The process to modify U.S. BSE regulations began in 2004. Senators Charles Grassley (R-Iowa) and Ben Nelson (D-Neb.) led an effort last month to encourage the Office of Management and Budget and APHIS to finalize a science-based, comprehensive BSE import rule. The Senators said the United States would set an example for international trading partners and provide a stronger bargaining position when asking other nations to adopt science-based BSE standards. For example, Mexico hasn’t allowed U.S. beef more than 30 months old into their country since 2004. Grassley said the restriction caused U.S. beef producers in the United States to lose $100 million every year.
“In addition to protecting the U.S. cattle herd, the changes are expected to assist in future negotiations to reopen important trade markets that remain closed to U.S. beef,” according to USDA. “The comprehensive rule will do what the United States has been asking all of its trading partners to do for many years: base trade decisions on the actual risk of BSE.”
With this rulemaking, countries would be classified as either negligible risk, controlled risk, or undetermined risk for BSE. APHIS has the option of applying OIE levels or conducting its own assessment if deemed appropriate. According to the published rule, some low-risk commodities, such as boneless beef, would be allowed importation into the United States regardless of the BSE classification of the country of export. Other commodities would be subject to importation restrictions based on the type of commodity and the BSE classification of the country. In the United States, imported commodities would also need to meet entry requirements for other diseases.

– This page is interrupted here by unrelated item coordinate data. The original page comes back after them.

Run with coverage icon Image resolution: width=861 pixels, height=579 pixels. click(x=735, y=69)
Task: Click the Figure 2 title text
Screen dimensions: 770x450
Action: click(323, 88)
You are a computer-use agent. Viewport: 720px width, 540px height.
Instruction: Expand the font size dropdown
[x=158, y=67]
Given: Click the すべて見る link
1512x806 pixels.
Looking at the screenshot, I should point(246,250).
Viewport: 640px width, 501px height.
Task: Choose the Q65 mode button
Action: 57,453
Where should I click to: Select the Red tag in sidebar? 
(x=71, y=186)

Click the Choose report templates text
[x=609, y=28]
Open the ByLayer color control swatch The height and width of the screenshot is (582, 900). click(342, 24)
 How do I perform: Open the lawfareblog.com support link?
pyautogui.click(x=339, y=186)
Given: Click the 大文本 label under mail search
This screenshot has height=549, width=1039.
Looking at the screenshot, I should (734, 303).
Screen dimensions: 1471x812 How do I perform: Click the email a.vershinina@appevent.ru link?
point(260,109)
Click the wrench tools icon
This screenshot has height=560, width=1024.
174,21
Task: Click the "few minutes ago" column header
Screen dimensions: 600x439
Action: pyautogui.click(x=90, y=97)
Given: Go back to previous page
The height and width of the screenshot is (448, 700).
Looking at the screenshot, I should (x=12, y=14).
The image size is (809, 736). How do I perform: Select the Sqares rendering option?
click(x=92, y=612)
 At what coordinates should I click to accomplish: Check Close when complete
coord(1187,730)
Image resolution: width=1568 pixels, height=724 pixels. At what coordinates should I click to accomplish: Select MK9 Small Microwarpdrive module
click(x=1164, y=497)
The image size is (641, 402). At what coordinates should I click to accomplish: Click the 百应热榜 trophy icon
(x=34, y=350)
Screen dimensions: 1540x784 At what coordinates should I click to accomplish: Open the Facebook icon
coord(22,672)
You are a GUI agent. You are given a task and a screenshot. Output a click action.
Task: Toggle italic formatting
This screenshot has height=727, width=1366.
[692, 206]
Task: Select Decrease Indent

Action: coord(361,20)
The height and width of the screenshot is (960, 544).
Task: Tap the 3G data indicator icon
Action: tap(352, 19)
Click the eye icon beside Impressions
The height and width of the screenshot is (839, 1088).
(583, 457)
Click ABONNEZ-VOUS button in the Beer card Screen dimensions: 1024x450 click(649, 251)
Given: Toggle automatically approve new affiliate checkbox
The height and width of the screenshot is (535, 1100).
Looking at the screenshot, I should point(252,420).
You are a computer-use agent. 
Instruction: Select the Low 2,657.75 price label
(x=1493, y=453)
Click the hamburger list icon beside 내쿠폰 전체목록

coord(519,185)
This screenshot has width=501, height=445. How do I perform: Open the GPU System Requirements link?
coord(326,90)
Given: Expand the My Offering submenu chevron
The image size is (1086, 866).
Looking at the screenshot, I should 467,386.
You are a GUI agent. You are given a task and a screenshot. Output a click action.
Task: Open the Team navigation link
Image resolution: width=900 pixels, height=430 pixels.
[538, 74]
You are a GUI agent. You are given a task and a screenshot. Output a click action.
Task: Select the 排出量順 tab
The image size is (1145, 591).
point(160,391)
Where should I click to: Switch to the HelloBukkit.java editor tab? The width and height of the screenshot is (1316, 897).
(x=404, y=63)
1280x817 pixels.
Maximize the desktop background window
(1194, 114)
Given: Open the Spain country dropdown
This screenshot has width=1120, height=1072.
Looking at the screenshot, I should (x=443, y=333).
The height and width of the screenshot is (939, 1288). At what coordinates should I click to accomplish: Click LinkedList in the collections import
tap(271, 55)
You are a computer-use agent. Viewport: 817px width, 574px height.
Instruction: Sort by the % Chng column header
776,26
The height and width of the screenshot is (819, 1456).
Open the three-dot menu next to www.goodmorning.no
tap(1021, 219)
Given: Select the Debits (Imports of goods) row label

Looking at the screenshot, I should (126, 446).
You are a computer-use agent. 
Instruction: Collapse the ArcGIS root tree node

According the APHIS, this proposed rule affirms the previous regulatory action APHIS took to allow imports of meat and meat products from Canadian cattle over 30 months of age.
“There have been a lot of challenges and some legal issues we’ve had to address,” he said. “It has taken us a little longer than we would have liked. Rule-making is not always a simple process.”
The modification to the rule, “Bovine Spongiform Encephalopathy; Importation of Bovines and Bovine Products,” is open for a 60-day public comment period. This action is scheduled for publication in the Federal Register within a week and the proposed rule is currently available at www.aphis.usda.gov.